[Congressional Record Volume 159, Number 102 (Wednesday, July 17, 2013)]
[House]
[Page H4527]
From the Congressional Record Online through the Government Publishing Office [www.gpo.gov]
OBAMACARE
The SPEAKER pro tempore. The Chair recognizes the gentleman from
Pennsylvania (Mr. Thompson) for 5 minutes.
Mr. THOMPSON of Pennsylvania. Mr. Speaker, in May of 2012, the House
Ways and Means Committee released a report that expounds upon one of
the most problematic provisions included in ObamaCare, the mandate on
employers with at least 50 full-time equivalent employees to offer
``affordable'' and government-approved health insurance plans to their
workers beginning in 2014.
Employers with at least 50 full-time equivalent employees who do not
offer government-approved coverage must pay $2,000 in fines annually
per employee. After 2014, the fine would be indexed to the average per
capita premium for health insurance, as determined by the Health and
Human Services Secretary.
Even if employers do offer government-approved health insurance
coverage, they would still be fined if Health and Human Services deems
the plan ``unaffordable'' and at least one full-time employee purchases
a qualified health plan through an exchange and receives a taxpayer-
funded subsidy for their coverage.
Seventy-one Fortune 100 companies that responded to the Ways and
Means Committee survey included in the 2012 report estimate that they
could save $28.6 billion in 2014 by eliminating health insurance
coverage for their 5.9 million employees and opting to pay the $2,000
annual fine per employee. This would impact more than 10.2 million
employees and dependents on employer-based plans. Under these
estimates, from 2014 through 2023, the employers surveyed could save an
estimated $422.4 billion.
The employer mandate provides a perverse incentive for companies to
drop their employees from health plans that are otherwise working and
are embraced by the employees themselves. This is a stark contrast from
the promises made by President Obama, suggesting ``First of all, if
you've got health insurance, you like your doctors, you like your plan,
you can keep your doctor, you can keep your plan. Nobody is talking
about taking that away from you.''
Mr. Speaker, as we are seeing, that is simply not true. But
furthermore, the employer mandate will serve to drive up the costs of
ObamaCare as more and more people become a part of the exchanges.
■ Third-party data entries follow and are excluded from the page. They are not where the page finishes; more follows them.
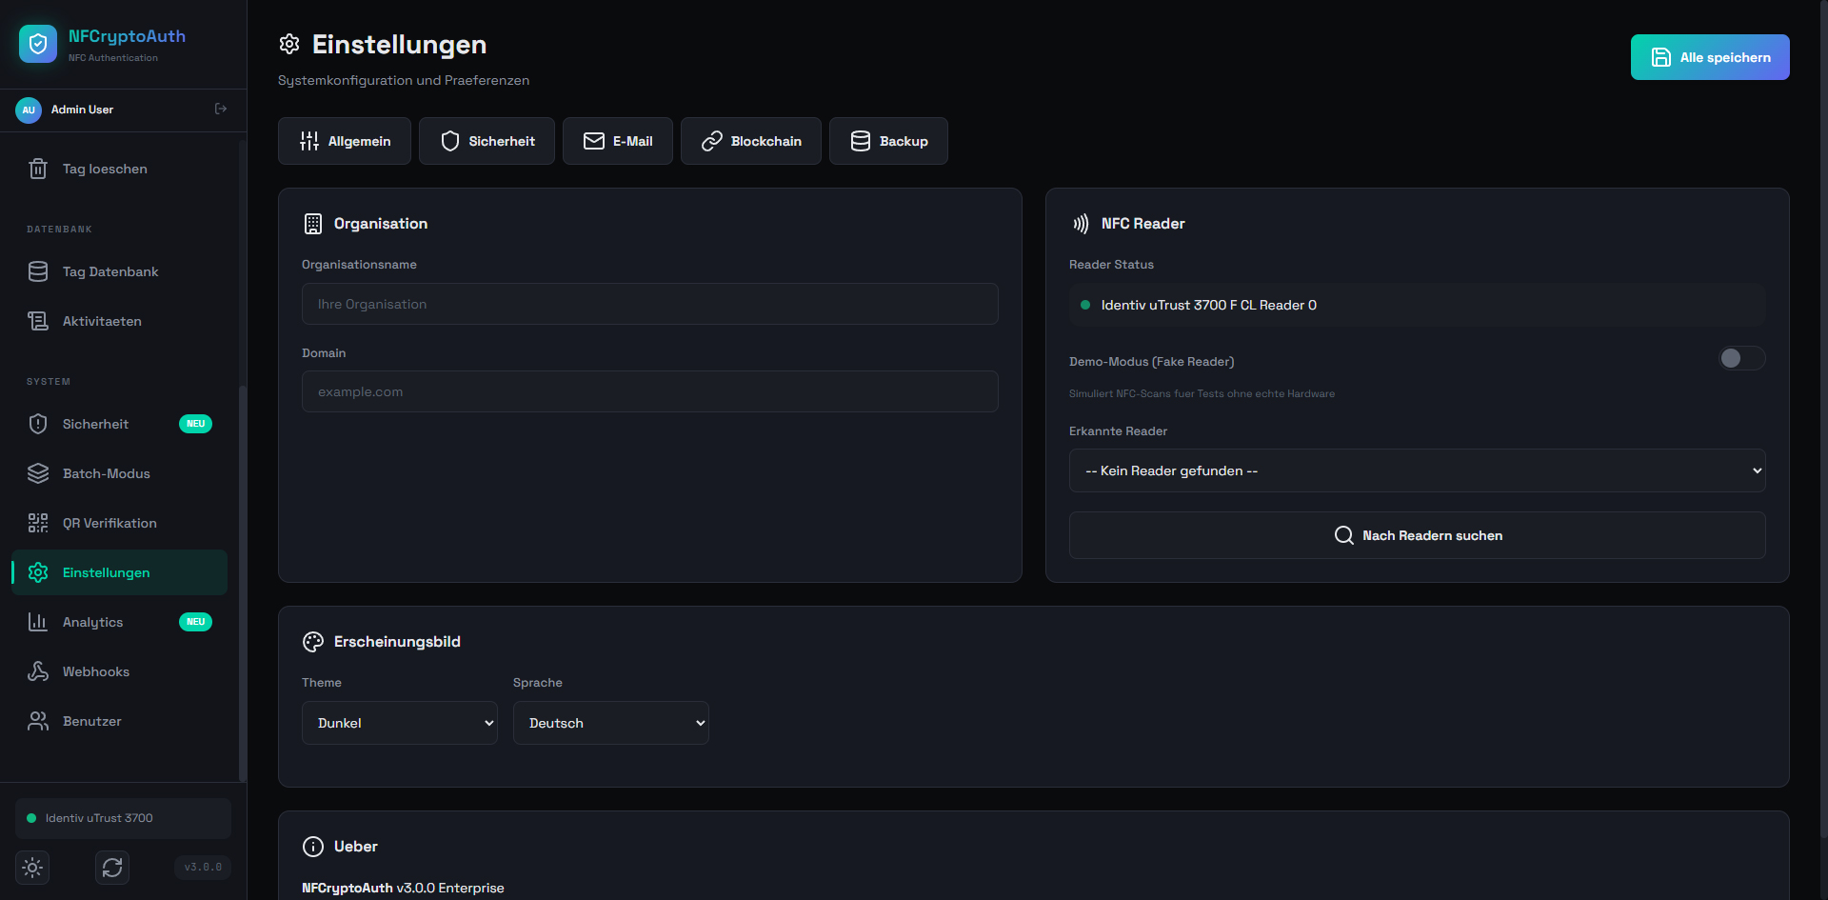Switch to the Blockchain settings tab
The image size is (1828, 900).
[750, 141]
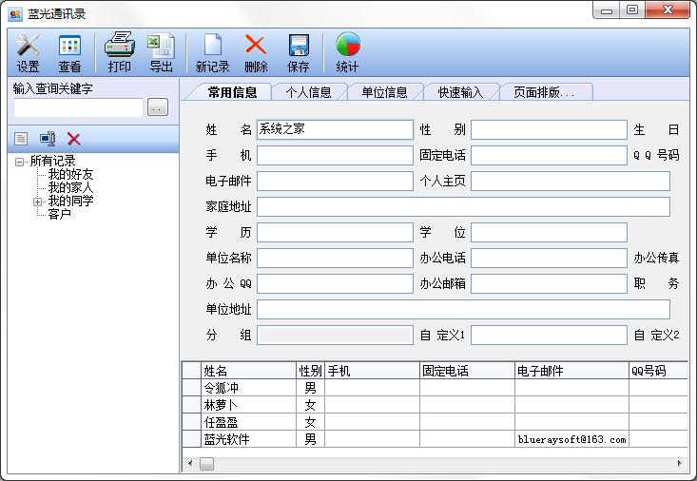Export data using 导出 icon

[161, 52]
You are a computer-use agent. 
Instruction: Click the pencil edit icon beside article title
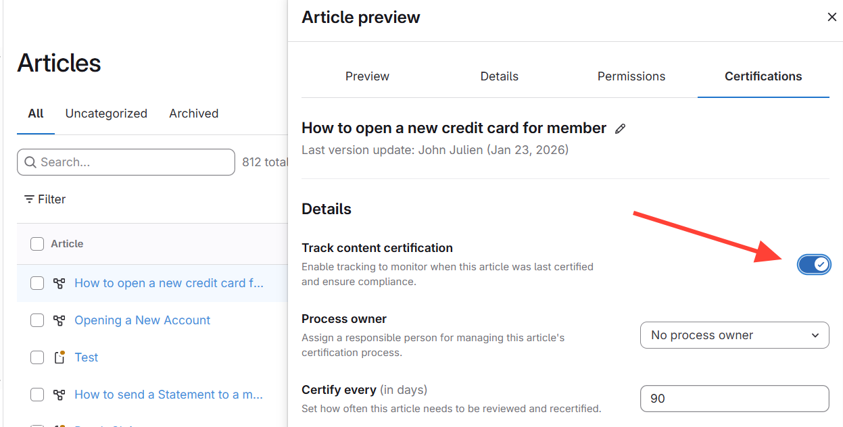(620, 128)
Even Comedy Central's Jon Stewart, in an interview with Health and
Human Services Secretary Kathleen Sebelius this past January, posed the
question as to whether or not the employee mandate would cause
employers to ``dump'' employees into the exchanges until it ``becomes
sort of a back door of government--not a takeover necessarily, but of a
government responsibility for the health care, and then suddenly,
obviously then, we're Sweden.''
Mr. Speaker, this week the House will vote to legitimize the
administration's delay of the employer mandate for 1 year. While I
support this delay, we must continue to focus efforts on repealing and
replacing ObamaCare so that we can begin to reduce the escalating
health care costs and the restrictions on access, the attacks on
quality innovation in this country and the turnover of health care from
a personal decision to the government.